Open tbrunetti opened 5 months ago

tbrunetti commented 5 months ago

Hello! Very interesting paper! I am curious about trying this method out but I wanted to ask a couple questions first:

  1. Based on your supplemental table 1, you show the number of cells coming from each data set and the cell numbers are pretty balanced for scRNAseq (not spatial). How does this work if you have a larger discrepancy between cell numbers in dataset 1 vs dataset 2. I.e 10000 cells in one set by 3000 cells in the other. Does the performance and accuracy suffer or how would you recommend it is handled? image

  2. This is related in a way to my first question, but in the paper you mention a limitation is that it works on only two datasets at a time, however you could sequentially add to it. How then does the order play an effect? Have you tested it on ordering the integration in different ways on 4 or more datasets and does it reproduce roughly the same result regardless of the order and cell count differences?

Thanks!

rongstat commented 3 months ago

So sorry for missing this!! Thank you so much for your question!
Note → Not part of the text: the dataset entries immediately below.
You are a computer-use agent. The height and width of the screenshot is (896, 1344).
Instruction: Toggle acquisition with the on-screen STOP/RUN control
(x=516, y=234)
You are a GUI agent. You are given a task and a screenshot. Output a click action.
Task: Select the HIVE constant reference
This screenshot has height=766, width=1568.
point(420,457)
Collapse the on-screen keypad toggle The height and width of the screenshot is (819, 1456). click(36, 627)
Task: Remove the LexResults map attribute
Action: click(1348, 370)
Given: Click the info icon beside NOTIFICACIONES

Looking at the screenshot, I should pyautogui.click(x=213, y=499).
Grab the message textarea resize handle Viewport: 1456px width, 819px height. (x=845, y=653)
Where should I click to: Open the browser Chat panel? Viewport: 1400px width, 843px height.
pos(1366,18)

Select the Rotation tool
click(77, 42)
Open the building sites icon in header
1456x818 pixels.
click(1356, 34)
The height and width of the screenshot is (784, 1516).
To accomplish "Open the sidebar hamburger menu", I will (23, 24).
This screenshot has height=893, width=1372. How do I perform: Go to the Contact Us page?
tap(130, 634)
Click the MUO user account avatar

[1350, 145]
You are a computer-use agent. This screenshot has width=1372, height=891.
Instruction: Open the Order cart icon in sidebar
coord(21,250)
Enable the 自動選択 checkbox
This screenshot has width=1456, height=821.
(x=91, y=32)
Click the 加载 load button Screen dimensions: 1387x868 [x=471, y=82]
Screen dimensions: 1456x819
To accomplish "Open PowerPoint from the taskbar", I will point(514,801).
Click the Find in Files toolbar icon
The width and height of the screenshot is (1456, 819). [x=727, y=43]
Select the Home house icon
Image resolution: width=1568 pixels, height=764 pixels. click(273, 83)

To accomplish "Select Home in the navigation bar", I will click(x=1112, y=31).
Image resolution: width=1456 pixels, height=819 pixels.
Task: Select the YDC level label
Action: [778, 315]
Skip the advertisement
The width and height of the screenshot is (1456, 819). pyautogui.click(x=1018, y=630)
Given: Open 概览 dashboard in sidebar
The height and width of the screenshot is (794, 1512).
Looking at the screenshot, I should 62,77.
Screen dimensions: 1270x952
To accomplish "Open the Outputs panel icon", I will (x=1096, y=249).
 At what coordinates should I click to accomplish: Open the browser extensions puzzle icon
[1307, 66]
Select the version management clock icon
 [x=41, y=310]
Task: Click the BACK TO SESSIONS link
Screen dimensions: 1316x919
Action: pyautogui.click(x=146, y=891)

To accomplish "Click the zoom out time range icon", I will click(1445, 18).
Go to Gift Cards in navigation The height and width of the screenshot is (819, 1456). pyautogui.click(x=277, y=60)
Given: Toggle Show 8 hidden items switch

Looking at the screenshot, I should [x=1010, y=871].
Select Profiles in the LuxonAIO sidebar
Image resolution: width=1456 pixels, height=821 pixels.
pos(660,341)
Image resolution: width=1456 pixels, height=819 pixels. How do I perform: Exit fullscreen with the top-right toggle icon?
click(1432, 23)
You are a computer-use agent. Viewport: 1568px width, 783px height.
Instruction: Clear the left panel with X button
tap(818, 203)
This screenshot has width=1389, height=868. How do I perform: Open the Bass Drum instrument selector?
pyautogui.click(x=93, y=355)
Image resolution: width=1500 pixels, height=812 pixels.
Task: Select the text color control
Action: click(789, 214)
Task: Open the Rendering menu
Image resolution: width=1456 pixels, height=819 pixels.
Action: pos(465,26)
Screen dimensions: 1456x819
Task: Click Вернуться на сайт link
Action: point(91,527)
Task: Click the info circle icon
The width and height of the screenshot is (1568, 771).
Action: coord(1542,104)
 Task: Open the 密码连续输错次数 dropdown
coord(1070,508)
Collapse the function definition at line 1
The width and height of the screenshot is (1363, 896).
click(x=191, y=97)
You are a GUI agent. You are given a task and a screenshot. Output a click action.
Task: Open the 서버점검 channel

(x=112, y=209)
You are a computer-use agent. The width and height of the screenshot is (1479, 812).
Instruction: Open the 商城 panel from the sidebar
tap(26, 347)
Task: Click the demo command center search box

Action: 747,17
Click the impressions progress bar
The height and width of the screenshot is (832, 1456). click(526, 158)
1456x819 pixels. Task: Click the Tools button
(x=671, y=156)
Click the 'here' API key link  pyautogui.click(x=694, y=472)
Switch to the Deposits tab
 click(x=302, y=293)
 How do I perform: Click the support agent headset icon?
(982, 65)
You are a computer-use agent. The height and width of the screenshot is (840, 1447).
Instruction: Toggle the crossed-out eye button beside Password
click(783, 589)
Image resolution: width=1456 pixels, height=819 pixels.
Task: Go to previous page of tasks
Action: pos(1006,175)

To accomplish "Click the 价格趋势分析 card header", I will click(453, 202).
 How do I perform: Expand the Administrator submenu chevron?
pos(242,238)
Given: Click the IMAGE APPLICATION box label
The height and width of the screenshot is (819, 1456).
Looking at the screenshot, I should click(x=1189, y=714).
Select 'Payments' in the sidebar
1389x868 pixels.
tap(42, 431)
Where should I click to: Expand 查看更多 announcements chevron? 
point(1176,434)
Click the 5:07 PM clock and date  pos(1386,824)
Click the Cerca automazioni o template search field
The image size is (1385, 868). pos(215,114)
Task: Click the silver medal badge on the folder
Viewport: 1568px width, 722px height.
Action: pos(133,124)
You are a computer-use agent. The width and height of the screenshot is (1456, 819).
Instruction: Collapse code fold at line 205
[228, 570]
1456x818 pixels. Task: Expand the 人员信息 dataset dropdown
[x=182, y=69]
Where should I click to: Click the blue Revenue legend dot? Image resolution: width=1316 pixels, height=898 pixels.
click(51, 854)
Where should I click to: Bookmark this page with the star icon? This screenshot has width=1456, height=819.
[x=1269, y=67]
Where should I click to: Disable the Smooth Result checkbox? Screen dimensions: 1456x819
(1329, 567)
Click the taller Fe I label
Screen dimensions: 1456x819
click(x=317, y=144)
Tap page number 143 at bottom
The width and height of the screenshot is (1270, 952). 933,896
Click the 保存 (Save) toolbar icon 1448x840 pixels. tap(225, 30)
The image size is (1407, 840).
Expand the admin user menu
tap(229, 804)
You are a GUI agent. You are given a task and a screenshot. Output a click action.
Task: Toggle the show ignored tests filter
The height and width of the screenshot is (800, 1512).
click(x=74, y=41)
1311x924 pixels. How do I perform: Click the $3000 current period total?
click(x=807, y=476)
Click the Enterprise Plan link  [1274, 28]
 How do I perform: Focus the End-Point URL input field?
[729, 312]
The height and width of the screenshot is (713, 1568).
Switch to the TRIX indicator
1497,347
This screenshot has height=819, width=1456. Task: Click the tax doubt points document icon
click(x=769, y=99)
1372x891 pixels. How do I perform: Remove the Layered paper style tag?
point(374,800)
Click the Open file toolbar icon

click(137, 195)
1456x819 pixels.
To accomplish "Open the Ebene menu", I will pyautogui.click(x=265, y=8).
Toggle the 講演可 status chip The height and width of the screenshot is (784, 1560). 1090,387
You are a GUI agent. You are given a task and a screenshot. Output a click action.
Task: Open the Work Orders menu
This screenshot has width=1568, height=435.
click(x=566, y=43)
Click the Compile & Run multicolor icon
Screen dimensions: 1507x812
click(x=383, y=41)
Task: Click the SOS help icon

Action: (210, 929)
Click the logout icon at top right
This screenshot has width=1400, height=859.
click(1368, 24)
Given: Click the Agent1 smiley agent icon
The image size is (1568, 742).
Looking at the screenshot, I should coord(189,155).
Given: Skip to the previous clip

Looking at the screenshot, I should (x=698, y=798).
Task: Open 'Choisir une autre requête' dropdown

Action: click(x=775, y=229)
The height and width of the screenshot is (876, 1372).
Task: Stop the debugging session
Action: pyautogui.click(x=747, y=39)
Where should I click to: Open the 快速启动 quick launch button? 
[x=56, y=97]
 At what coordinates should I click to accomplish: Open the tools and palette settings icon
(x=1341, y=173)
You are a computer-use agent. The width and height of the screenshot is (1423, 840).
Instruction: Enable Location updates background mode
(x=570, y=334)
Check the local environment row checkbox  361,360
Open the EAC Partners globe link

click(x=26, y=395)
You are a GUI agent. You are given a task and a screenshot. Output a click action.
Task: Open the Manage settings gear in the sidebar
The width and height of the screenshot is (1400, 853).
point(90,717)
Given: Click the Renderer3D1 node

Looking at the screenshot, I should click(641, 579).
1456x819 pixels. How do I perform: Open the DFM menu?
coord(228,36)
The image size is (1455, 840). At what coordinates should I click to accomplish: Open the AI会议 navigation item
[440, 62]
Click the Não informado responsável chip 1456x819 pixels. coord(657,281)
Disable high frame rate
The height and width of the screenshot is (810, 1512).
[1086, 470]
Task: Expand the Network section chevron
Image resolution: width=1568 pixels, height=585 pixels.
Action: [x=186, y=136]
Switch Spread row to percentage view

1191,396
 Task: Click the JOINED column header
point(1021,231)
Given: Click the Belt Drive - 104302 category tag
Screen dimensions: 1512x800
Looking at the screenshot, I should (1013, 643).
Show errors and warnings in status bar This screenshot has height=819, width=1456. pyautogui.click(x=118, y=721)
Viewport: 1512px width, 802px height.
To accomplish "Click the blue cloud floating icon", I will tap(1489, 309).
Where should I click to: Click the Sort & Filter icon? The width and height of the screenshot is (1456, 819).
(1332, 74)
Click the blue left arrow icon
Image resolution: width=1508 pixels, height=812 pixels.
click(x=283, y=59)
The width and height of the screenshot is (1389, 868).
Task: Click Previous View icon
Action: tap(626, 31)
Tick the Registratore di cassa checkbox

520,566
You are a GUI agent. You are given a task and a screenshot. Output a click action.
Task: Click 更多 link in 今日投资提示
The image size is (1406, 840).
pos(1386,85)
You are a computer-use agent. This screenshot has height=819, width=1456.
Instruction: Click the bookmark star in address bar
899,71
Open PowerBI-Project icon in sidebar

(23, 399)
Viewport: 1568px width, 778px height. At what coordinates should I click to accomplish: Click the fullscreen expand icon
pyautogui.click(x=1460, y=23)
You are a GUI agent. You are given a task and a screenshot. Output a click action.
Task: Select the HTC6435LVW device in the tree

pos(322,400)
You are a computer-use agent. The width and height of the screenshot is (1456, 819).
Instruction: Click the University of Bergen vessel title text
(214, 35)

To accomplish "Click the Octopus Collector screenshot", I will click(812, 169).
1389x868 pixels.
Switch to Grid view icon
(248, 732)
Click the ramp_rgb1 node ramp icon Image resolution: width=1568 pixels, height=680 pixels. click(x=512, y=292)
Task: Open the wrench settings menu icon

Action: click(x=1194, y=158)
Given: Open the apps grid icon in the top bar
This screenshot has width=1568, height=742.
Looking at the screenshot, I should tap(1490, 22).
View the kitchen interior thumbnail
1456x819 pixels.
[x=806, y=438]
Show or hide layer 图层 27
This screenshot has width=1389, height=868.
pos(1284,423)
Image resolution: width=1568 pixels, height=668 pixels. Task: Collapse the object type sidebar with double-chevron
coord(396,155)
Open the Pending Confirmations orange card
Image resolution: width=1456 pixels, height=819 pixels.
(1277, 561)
  1. For alignable datasets (null model) with unbalanced sample sizes, the performance would rely on the complexity of the underlying structure (e.g., number of cell types). As long as the smaller dataset does not suffer much in its representation of all underlying cell types, the method should work okay (i.e., not rejecting the null).
  2. This is a great question! We are currently developing a version of the algorithm that allows for integrating multiple datasets simultaneously without specifying an order.

Hope this helps. Thanks!!